J103 launching nationwide music streaming platform
Chattanooga Christian radio station J103 is launching a nationwide positive music streaming platform.
Partners for Christian Media, Inc. (PCM), a nonprofit ministry in Chattanooga that has operated the J103 radio stations in the Chattanooga area for the past 25 years, is adding a digital music streaming platform Tuesday with a variety of listener options for positive worship, praise and other Christian music. Known as JRadio, the streaming service will offer both a free option with advertisements and a commercial-free subscription model available to listeners for $5.95 a month.
"We believe radio is still king, but we recognize people are listening to music more and more on their phones, computers and other devices while they do work, exercise or other activities," said Brett Ritchey, one of the DJs on J103 who is helping to program the new JRadio music options. "With JRadio, you'll have access to positive music anywhere, between listening at JRadio.com or by downloading the Android or iOS apps."
PCM will continue to operate its broadcast radio stations, WBDX (102.7 FM) in Chattanooga and WJLJ (103.1 FM) in Cleveland, Tennessee, along with a translator (W20BG), on Signal Mountain. The new streaming service and menu options were developed over the past couple of years with the Chattanooga technology company L2D to serve a national audience, Ritchey said. JRadio will offer a collection of expert-programmed stations of all kinds of Christian and positive music.
Bob Lubell, the president and founder of Partners for Christian Media/J103, said he "is thrilled with the new digital platform of JRadio" in meeting the listening trends of today.
"Twenty-five years ago, the youth of America listened to an FM radio with their headphones on an average of 4.5 hours a day," he said. "This generation has gone digital. In order to reach them, so must we!"
Hurricane, holiday push up Chattanooga gas prices
Chattanooga gas prices jumped last week by the steepest weekly rise so far this year due to the storm-related closure of Gulf Coast refineries and anticipated demand from the Labor Day holiday, according to GasBuddy's daily survey of 170 local service stations released Monday.
But going into the final weekend of the summer, prices at the pump are still 18 cents a gallon below a year ago and Chattanooga fuel prices remain 27 cents a gallon below the U.S. average.
GasBuddy said the average price of a gallon of regular gas in Chattanooga rose 14.1 cents a gallon in the past week to $1.95 per gallon — the highest price since early March.
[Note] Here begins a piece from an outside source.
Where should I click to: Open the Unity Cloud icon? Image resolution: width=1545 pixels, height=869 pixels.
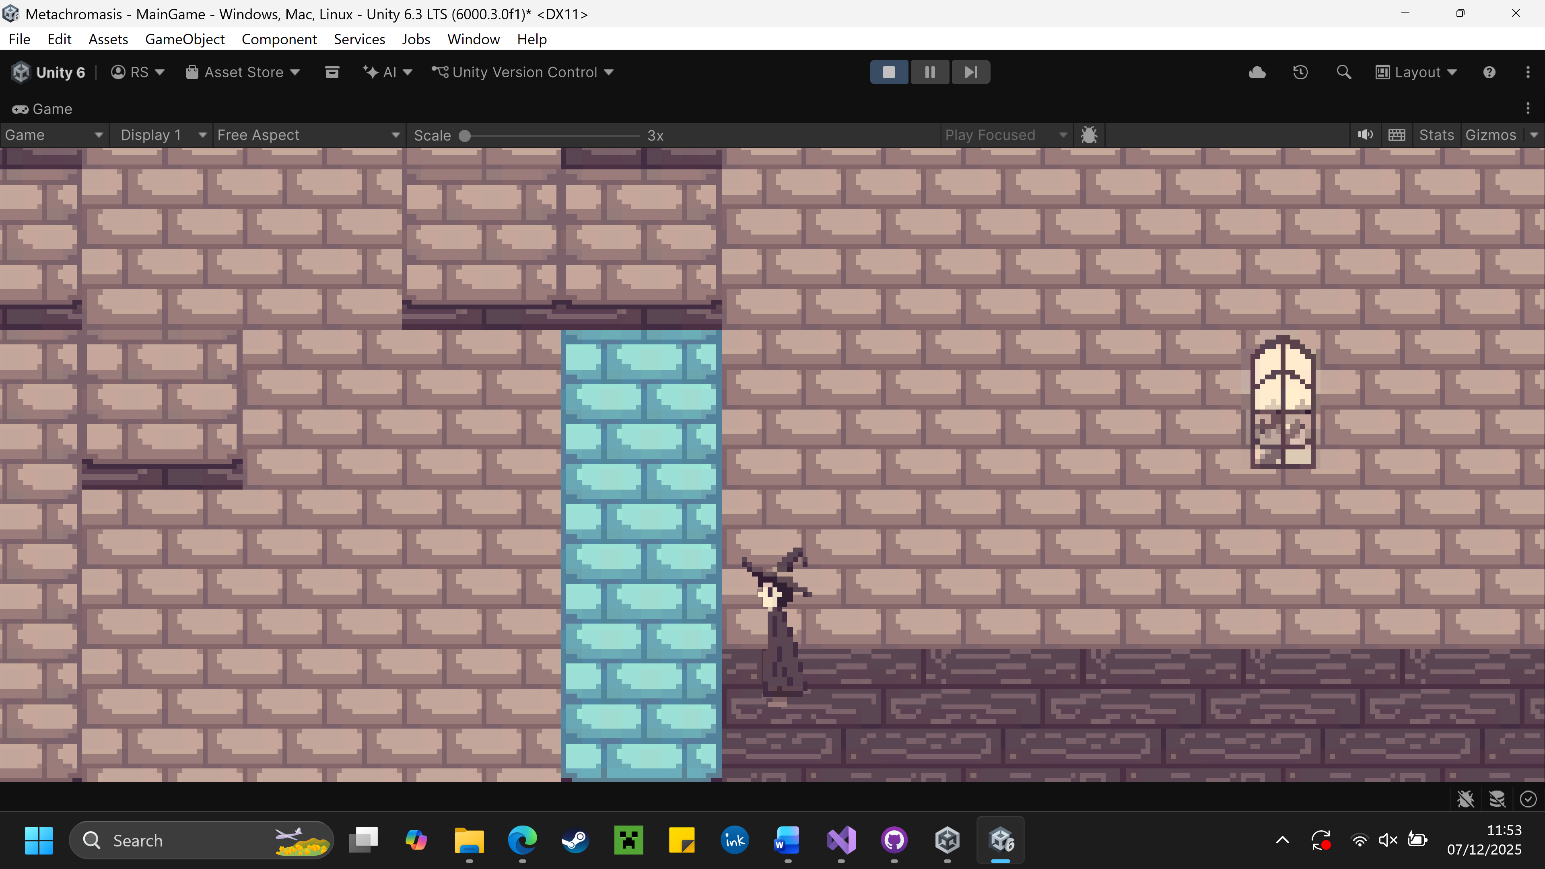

"Gas prices have reached their highest post-coronavirus level as Hurricane Laura caused Gulf Coast refineries to shut, limiting production as gasoline demand edged higher," said Patrick De Haan, head of petroleum analysis for GasBuddy. "While some may see prices tick higher over the next few days, more decreases are coming to gas prices once Labor Day is over as demand will likely move lower. In addition, the switch back to cheaper winter gasoline will happen in a few weeks, giving more potential downward momentum for prices."
The national average price of gasoline has risen 3.5 cents per gallon in the last week, averaging $2.22 per gallon on Monday.
United drops fee to change tickets
United Airlines says it listened to customers and is dropping an unpopular $200 fee for most people who change a ticket for travel within the United States.
"When we hear from customers about where we can improve, getting rid of fees is often the top request," United CEO Scott Kirby said in a video posted Sunday.
United's move will put pressure on American Airlines and Delta Air Lines to drop their change fees, also $200 on domestic travel. Delta and American said they are waiving change fees for travel affected by the virus through the year's end. Southwest Airlines does not charge change fees, a policy which its CEO says has helped it gain more business.
United said that it eliminated change fees for people who buy a standard or premium economy ticket for U.S. travel.
United also said that it will extend a broad waiver of change fees — including for international travel — through Dec. 31. Customers who pay the lowest fares, called "basic economy," can also change tickets free because of the extended waiver announced Sunday.
And starting in January, it will let customers fly standby for free on other flights the same day as their booked flight.
Stocks fall Monday but up 7% in August
Stocks ended lower on Wall Street's Monday, but the market still closed out August with its fifth monthly gain in a row.
The S&P 500 fell 0.2% after spending much of the day wavering between gains and losses of less than 0.1%. The modest decline, which snapped the index's seven-day winning streak, came as losses in financial, industrial and energy companies outweighed gains in technology stocks.
The benchmark index finished the month with a 7% gain, making it the S&P 500's best August since 1986. The Nasdaq composite, meanwhile, added to its recent string of milestones, closing at an all-time high.
Encouraging economic data as broad swaths of the economy have reopened this summer have helped stoke investor optimism about a recovery.
"People need to be careful here because what we have is an exuberant rally sitting on the foundation of a shaky recovery," said David Kelly, chief global strategist at JPMorgan Funds. He added that there will likely be a market correction "that brings us back down to Earth."